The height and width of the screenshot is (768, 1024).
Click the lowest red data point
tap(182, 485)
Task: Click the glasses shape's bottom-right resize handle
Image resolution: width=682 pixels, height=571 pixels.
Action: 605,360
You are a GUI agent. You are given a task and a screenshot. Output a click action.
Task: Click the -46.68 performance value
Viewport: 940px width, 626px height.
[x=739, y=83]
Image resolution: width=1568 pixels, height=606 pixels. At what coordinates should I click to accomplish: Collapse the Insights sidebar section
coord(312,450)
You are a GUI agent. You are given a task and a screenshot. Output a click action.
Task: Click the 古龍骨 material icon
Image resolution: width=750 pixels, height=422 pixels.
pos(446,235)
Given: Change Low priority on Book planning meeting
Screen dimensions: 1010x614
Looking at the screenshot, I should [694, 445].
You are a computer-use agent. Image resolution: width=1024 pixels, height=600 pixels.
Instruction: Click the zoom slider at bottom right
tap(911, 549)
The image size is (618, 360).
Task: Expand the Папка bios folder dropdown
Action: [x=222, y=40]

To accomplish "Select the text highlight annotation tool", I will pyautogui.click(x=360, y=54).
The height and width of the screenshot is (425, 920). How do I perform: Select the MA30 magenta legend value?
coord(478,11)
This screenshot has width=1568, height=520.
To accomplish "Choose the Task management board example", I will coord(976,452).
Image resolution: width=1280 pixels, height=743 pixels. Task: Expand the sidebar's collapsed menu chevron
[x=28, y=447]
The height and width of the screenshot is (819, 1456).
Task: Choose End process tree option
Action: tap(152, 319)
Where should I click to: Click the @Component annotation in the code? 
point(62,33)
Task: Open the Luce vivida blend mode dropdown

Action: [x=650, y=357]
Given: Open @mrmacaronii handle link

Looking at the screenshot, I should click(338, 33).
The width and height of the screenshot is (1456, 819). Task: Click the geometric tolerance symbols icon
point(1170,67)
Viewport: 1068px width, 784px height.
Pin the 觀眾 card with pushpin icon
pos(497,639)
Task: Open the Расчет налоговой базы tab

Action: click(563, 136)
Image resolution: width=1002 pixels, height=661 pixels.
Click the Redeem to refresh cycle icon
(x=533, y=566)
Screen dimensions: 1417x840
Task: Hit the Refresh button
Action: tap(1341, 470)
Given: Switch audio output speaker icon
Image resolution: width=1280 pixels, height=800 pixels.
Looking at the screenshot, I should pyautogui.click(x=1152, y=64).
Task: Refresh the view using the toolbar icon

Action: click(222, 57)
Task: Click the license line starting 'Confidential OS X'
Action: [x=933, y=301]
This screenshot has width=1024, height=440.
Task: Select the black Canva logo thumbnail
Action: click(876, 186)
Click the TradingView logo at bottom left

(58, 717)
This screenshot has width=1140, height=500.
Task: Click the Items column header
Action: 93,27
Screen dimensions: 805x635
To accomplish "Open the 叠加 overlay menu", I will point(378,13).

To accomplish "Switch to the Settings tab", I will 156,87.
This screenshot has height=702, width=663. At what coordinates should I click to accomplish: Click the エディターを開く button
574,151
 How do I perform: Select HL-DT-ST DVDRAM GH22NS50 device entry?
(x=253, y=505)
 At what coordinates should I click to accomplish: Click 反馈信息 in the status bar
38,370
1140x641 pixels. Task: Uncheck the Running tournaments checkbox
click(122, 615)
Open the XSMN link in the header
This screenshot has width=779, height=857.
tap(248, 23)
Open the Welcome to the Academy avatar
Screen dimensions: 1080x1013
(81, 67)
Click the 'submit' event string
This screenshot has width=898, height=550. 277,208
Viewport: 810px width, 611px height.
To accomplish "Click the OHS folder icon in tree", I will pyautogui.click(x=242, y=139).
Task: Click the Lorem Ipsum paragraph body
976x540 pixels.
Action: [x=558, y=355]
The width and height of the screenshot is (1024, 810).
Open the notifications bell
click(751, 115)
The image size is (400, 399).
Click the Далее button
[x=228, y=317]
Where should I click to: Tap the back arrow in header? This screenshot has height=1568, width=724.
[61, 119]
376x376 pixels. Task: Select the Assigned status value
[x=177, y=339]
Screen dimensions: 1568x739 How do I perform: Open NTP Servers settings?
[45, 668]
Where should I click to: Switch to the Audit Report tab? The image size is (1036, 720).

.....

# [Problem]
Only a number is wanted: how many lines of the data above contain "will"?

# [Your response]
5